You are fairly new to our Emergency Department, you have done your Emergency Nursing courses and you now have collected a slew of certification initials: ACLS, PALS, TNCC, ENPC. You are confident, and just a little arrogant. Believe it or not, creaking dinosaur I am, I get where you are coming from. You are young, you are working in a job that’s both exciting and has a certain glam cachet, and the world is your oyster. And what I am about to write is not directly a criticism per se of your hard-won nursing skills. I believe, in fact, that in your own way, you are perfectly competent in all the technical skills required of an Emergency Nurse.
This is what is bothering me. I am concerned first, by the casual contempt in which you hold your colleagues, and second, how you transfer contempt to your patients. The two, I think, are not unrelated. When you roll your eyes when a nurse-colleague is giving report, or have your eyes on your Blackberry, and fiddling with something in your purse, or having side-conversations with other nurses passing by, you are clearly signalling what information your nurse-colleague is trying to convey is trivial and unimportant, and consequently, this attitude shows in the patient care you’re about to give. You patronize patients in the way you speak to them, you are dismissive of their valid concerns, and you seem to believe no patient is sick enough to be deserving of your care. Older, more experienced nurses have noticed it, and it has not gone unremarked. Cynicism unrelieved by compassion and empathy is ugly, plain and simple.

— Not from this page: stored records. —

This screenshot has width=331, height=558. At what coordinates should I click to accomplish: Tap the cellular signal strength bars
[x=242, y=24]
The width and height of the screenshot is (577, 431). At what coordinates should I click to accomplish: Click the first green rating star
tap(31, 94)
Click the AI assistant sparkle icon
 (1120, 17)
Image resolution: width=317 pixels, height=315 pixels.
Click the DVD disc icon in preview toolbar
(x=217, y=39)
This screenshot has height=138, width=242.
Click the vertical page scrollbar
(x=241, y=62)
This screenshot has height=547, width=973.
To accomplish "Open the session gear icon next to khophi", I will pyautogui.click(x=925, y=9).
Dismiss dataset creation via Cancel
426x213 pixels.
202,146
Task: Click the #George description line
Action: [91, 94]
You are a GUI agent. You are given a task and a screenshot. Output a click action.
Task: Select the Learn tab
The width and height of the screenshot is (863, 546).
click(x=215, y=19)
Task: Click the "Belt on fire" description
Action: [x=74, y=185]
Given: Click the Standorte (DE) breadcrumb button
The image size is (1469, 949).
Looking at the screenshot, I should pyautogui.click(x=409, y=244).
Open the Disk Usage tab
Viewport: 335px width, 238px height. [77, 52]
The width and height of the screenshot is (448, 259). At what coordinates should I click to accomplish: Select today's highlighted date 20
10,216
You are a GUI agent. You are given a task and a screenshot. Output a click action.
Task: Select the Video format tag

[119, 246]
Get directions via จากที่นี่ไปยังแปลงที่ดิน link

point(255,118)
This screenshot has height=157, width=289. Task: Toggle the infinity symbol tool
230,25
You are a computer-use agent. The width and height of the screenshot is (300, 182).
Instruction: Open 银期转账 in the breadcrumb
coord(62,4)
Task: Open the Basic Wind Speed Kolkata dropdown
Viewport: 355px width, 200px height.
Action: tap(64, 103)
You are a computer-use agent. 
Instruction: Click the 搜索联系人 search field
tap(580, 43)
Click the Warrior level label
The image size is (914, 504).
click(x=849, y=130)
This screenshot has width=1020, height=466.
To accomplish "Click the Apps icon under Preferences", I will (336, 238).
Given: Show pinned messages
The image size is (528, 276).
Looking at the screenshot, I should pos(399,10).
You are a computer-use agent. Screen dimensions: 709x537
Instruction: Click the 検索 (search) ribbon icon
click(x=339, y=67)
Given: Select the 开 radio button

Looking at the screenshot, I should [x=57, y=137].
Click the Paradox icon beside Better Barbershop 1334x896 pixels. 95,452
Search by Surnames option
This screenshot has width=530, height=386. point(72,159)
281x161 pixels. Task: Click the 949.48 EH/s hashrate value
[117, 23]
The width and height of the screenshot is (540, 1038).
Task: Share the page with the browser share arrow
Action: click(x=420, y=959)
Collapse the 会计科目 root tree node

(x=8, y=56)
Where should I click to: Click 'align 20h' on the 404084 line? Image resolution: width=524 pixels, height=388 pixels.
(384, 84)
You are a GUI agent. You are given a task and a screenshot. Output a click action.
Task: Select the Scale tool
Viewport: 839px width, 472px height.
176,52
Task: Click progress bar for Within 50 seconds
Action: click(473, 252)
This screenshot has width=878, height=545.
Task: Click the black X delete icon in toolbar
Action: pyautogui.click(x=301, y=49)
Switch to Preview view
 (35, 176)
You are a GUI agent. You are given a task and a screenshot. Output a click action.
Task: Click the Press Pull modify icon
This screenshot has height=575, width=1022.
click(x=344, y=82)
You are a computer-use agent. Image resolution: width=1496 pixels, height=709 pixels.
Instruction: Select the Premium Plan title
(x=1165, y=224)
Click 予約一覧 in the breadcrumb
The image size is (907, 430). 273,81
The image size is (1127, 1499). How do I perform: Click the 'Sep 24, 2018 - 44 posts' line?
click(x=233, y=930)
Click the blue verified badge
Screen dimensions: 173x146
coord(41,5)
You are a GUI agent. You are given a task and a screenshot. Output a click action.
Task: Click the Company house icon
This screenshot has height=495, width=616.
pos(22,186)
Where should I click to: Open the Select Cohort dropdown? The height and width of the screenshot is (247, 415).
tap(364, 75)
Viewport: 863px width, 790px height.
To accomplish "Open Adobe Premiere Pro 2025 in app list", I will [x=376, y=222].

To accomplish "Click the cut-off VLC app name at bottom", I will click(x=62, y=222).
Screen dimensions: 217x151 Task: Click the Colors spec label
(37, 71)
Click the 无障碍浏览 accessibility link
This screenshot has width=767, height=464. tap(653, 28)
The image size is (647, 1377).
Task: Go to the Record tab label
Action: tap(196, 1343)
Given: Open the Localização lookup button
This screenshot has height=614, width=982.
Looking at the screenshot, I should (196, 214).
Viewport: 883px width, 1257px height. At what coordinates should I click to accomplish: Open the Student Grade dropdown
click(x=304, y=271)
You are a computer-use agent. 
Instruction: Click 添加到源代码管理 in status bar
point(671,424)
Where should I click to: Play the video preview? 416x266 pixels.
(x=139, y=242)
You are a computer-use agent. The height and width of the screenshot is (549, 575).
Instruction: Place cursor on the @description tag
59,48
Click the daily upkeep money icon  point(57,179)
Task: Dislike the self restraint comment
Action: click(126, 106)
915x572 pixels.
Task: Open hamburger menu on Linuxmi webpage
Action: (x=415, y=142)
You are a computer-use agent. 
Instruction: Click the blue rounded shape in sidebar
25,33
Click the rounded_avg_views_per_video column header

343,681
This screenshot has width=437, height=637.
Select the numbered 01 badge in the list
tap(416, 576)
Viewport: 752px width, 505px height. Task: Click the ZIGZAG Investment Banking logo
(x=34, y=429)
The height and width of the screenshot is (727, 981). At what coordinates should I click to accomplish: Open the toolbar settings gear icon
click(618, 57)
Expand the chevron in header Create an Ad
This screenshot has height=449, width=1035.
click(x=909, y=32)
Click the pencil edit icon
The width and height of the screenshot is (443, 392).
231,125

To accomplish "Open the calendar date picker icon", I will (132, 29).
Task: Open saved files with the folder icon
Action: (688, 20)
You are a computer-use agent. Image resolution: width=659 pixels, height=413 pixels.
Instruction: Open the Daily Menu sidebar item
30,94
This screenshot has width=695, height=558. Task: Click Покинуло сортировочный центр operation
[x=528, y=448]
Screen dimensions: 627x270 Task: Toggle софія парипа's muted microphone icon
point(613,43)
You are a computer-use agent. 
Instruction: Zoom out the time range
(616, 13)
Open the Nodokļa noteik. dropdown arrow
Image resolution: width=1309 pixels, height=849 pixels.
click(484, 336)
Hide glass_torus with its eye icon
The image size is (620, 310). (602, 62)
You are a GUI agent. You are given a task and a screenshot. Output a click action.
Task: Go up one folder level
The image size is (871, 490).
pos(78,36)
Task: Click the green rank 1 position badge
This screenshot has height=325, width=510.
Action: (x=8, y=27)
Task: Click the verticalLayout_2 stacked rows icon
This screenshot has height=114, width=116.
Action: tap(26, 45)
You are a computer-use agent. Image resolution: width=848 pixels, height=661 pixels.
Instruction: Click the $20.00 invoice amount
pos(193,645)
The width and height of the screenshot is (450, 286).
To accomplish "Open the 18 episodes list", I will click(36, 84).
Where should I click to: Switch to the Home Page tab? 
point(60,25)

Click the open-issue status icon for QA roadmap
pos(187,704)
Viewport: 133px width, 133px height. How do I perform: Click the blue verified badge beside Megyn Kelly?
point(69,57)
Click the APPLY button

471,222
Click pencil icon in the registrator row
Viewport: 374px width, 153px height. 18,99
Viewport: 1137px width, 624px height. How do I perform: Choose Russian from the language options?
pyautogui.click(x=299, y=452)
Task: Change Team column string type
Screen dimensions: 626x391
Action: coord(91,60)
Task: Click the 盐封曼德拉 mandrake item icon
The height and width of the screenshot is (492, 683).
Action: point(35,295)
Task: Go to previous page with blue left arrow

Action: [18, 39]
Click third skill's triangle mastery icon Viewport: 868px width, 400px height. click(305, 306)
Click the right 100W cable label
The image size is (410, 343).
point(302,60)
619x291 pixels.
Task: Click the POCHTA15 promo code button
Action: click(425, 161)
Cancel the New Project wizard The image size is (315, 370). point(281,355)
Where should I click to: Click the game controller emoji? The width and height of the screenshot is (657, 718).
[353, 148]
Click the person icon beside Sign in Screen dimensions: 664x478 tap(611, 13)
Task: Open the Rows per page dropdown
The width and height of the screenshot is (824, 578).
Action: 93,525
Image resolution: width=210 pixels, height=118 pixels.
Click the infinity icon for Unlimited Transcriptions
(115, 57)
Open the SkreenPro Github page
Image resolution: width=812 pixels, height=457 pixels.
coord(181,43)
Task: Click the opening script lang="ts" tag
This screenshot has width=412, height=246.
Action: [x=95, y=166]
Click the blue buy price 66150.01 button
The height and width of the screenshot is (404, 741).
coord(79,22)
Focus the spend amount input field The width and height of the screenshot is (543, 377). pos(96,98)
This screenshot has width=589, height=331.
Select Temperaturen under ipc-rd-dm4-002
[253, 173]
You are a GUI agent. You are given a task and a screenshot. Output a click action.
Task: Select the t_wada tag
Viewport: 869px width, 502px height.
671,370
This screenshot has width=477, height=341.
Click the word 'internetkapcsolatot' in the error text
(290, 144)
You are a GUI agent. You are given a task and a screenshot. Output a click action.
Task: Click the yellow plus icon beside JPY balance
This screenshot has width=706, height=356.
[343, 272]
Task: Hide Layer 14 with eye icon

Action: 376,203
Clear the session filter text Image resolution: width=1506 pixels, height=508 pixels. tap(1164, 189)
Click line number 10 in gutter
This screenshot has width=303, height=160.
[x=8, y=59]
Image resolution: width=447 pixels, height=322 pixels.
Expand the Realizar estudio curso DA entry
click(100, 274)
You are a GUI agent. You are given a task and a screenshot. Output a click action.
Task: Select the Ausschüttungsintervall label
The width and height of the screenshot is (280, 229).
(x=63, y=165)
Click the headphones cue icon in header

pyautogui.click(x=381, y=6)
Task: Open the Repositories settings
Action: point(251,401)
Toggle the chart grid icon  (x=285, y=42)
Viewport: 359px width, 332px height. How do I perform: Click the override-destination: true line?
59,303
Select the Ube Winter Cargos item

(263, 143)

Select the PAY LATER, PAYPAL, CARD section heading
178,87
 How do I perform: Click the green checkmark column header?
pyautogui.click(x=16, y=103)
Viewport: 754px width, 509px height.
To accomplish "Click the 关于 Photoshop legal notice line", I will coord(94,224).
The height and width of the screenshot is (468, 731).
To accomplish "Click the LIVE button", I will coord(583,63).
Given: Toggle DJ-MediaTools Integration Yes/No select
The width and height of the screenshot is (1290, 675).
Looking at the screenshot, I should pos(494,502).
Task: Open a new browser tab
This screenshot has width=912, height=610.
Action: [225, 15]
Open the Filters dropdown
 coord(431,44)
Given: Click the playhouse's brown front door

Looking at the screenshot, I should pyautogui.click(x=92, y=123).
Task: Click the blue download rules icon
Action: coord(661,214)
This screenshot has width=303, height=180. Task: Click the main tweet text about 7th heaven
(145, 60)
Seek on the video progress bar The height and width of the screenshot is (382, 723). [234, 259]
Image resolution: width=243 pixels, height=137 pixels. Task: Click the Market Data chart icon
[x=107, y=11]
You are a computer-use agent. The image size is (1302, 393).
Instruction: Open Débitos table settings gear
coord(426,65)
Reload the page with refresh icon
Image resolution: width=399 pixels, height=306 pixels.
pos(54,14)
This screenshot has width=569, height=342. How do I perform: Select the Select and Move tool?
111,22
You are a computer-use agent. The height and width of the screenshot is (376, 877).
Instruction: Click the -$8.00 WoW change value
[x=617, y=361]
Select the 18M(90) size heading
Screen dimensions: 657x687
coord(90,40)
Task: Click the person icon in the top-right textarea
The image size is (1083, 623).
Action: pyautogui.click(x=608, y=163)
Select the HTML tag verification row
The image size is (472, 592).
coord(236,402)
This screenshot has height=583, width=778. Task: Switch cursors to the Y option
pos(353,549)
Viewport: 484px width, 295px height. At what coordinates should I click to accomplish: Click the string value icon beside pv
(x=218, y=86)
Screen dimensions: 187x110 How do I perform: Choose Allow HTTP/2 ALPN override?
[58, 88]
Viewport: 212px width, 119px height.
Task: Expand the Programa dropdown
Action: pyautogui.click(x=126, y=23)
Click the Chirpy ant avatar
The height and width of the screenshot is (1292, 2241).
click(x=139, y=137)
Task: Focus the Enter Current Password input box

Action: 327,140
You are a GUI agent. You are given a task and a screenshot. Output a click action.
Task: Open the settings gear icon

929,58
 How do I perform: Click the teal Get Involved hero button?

Somewhere in you education and socialization as and ED nurse, you have concluded that the best approach and attitude towards patients is disdain and condescension. Whether you’ve been influenced by medical dramas on television (which you surely must recognize as presenting a distorted view of reality as anything else you might name), or by your peers, or have confused for contempt the compassion fatigue in the black humour found in the Emergency Department, I don’t know. But at the end of it, the complete lack of self-awareness and self-reflection, in that you seem incapable of recognizing how any of this adversely affects both you and your patients. I cannot ask you to change, because I am pretty sure you will not see the need. And this might be the worst thing of all.